Thursday, June 26, 2008

Eyeshield 21 (manga, vol. 19) by Riichiro Inagaki (story) and Yusuke Murata (art)

In order to make it into the Kanto Tournament, the Deimon Devil Bats (a high school football team) must defeat the Bando Spiders. At the beginning of this volume, Bando is in the lead and high winds seem to be making things even harder for Deimon. However, Deimon, least of all Sena and Hiruma, don't plan to give up. Sena has finally admitted to everyone that he's not the real Eyeshield 21, but he still has a chance to prove that he can beat the person who is, Bando's Akaba.

This is not the most realistic of football stories. A lot of the characters have weird quirks (Hiruma's a demonic gun fanatic, for instance), and the different teams' themes have a tendency to get way over-the-top. However, despite, or maybe because of, all of that, this is an exciting and enjoyable series, something that also applies to this particular volume. Taken by itself, I don't think this volume is the best so far in this series, but I enjoyed it as part of the story as a whole, because it shows how Deimon finishes the battle to become part of the Kanto Tournament.

As far as character development goes, this volume offers something unusual: information about Hiruma. It isn't much, only a couple panels worth, but apparently even Hiruma has a father out there somewhere, and Hiruma's father wants to do something to repair their relationship. Besides that, this isn't a big character development volume - there's a scary character with dreadlocks who I assume will be getting more time in the next volume, and Sena becomes a bit more self-confident as he continues to improve his skills.

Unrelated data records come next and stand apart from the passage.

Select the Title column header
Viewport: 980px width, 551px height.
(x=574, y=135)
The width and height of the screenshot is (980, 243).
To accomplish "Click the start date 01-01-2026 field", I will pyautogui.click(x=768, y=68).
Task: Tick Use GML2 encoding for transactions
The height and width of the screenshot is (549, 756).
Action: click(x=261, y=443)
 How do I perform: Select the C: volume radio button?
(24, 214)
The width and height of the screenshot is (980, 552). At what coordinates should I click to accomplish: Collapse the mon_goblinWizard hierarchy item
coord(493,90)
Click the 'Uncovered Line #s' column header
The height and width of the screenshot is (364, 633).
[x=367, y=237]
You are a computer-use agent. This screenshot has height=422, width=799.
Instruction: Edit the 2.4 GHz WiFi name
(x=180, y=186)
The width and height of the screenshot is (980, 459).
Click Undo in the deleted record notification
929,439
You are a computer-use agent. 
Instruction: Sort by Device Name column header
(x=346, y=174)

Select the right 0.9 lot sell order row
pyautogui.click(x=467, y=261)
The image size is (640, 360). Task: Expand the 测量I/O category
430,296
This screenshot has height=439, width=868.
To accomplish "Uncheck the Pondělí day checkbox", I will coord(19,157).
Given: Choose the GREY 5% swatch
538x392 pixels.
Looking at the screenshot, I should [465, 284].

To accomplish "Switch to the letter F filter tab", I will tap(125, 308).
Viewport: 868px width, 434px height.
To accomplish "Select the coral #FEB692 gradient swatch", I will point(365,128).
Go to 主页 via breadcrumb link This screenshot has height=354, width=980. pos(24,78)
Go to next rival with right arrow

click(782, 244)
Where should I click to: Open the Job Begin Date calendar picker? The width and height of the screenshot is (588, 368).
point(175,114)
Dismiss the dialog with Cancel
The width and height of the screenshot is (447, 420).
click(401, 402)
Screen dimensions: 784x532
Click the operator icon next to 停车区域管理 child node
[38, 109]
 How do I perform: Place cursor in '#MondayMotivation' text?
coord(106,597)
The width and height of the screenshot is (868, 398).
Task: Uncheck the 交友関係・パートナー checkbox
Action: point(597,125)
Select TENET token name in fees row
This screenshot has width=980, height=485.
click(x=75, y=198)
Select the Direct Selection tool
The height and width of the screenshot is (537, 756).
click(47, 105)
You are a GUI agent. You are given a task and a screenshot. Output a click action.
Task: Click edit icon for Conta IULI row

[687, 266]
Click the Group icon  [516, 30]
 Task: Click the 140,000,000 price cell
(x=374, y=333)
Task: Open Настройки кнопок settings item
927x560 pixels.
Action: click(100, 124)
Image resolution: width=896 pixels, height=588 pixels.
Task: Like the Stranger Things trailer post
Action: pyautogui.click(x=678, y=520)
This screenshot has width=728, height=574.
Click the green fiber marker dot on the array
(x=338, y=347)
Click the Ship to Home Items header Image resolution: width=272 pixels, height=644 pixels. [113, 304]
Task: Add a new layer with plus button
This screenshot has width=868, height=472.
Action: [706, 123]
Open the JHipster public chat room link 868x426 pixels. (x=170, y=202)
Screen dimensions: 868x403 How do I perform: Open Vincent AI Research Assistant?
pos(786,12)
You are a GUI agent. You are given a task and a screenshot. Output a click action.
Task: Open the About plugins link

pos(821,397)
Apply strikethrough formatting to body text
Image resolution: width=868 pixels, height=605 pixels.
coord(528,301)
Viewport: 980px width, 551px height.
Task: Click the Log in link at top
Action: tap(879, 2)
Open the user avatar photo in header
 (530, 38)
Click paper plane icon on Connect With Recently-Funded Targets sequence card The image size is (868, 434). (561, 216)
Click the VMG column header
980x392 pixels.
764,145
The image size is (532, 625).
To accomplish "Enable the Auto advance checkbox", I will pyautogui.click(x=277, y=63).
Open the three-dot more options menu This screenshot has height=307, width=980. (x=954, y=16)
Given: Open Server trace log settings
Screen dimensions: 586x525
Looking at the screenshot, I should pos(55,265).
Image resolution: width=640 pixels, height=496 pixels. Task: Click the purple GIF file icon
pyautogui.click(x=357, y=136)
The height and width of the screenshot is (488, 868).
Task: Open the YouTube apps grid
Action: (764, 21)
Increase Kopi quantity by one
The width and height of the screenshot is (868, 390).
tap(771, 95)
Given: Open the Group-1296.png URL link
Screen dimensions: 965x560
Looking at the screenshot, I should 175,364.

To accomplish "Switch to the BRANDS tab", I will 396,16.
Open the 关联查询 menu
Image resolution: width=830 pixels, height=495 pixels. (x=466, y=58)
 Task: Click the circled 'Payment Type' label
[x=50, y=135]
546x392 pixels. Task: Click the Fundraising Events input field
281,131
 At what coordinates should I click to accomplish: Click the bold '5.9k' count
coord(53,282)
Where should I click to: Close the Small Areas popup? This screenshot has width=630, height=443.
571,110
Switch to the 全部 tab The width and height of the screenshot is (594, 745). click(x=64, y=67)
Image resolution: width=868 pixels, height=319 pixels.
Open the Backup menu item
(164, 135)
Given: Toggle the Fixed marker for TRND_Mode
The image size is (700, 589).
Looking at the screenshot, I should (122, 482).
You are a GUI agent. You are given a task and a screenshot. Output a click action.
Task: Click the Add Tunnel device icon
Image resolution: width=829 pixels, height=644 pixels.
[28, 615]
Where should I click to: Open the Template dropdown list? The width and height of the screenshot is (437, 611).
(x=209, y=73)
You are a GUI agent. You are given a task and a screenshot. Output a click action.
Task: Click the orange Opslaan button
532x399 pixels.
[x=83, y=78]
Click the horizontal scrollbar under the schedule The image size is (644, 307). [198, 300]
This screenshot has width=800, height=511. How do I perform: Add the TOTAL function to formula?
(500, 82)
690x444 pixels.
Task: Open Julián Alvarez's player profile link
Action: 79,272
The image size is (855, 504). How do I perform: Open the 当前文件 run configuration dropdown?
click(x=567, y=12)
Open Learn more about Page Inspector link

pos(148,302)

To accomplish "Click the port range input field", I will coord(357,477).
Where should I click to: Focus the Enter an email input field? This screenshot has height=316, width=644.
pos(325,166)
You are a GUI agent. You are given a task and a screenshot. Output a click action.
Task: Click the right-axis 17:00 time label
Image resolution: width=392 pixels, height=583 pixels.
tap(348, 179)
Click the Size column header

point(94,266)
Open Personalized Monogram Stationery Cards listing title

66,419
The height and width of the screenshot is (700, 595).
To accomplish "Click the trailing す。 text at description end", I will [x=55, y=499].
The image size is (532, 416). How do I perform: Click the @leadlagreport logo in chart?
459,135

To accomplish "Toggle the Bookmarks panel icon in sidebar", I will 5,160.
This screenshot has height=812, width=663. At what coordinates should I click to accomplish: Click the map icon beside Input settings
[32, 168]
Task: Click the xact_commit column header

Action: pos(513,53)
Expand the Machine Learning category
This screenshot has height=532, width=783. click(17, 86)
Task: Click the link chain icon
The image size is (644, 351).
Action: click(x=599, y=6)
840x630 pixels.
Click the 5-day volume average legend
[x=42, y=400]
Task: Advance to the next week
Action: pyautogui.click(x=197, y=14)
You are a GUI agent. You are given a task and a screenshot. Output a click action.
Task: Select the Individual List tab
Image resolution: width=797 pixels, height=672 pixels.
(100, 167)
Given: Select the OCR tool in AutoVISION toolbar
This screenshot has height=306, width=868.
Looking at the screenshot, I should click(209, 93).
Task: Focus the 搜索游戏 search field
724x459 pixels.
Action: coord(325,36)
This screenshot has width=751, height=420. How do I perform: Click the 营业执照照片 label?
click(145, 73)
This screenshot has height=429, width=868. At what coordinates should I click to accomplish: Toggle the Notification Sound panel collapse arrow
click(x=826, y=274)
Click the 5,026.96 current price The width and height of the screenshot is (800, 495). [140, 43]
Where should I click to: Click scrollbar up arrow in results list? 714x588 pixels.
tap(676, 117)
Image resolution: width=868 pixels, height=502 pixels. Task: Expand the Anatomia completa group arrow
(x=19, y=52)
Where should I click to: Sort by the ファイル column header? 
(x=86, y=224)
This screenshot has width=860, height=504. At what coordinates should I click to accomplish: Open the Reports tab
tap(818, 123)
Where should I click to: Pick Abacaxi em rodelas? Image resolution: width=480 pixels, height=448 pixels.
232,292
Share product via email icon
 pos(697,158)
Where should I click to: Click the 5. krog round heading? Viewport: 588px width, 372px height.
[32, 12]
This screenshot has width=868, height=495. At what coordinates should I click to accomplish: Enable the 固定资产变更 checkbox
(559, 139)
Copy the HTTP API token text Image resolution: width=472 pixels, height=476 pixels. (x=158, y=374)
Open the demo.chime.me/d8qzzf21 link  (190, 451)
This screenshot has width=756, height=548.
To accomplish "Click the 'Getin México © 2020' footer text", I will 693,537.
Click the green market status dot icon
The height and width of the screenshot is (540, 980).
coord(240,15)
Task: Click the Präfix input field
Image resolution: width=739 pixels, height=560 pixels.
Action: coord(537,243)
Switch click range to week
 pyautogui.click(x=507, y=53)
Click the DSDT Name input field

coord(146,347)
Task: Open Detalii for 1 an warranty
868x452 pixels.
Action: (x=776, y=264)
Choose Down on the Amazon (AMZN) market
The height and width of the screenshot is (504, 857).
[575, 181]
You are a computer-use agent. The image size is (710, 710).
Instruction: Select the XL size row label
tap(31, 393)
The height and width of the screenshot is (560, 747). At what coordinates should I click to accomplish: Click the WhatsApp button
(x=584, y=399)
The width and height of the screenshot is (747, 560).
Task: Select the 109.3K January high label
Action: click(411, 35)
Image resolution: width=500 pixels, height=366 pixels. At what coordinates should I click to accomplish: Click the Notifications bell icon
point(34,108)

Even if you (like me) don't like football, I recommend trying this series. It's energetic and action-packed, there's tons of sometimes silly humor, and there's buckets of emotion as various players improve their skills and either defeat other players or are defeated themselves.

If you're interested in the next stage, the Kanto Tournament, this particular volume clearly shows what the lineup will be for the tournament.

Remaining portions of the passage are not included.